» About this exercise:
Take from the listing each line that has the string "Expand".

-.-.-

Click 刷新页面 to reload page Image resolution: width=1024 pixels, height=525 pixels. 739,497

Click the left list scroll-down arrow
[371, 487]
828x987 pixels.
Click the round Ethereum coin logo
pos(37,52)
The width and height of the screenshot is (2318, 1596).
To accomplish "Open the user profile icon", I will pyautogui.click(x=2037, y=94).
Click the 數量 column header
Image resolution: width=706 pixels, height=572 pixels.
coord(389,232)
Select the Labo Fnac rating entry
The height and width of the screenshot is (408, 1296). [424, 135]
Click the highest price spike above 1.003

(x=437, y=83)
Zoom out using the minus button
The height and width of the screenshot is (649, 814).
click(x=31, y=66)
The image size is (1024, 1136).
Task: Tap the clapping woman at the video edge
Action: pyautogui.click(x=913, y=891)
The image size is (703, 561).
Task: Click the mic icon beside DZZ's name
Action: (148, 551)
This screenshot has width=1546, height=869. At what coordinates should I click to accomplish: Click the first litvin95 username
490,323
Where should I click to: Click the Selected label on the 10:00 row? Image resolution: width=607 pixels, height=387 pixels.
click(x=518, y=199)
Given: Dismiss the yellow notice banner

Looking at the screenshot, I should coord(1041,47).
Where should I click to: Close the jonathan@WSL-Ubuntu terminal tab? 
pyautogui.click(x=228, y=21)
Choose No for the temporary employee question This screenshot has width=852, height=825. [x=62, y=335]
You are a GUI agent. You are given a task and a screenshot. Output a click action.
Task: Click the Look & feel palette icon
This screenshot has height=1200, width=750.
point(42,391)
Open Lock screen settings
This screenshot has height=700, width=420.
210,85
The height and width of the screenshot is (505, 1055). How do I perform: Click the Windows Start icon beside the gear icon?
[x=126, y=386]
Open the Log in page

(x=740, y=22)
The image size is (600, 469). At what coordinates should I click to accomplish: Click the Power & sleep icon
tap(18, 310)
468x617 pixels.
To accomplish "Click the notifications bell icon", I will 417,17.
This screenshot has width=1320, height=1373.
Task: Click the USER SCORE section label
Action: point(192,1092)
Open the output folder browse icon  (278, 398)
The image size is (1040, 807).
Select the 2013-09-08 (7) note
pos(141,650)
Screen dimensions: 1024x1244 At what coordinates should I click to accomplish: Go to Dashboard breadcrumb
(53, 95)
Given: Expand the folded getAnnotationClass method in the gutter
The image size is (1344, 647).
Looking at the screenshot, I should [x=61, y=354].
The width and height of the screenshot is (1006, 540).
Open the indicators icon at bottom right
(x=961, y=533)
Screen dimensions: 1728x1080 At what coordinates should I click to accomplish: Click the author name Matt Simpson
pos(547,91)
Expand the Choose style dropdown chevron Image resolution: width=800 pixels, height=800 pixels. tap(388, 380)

-.-.-

» Response to the exercise:
Given: Expand the folded getAnnotationClass method in the gutter
Expand the Choose style dropdown chevron Image resolution: width=800 pixels, height=800 pixels. tap(388, 380)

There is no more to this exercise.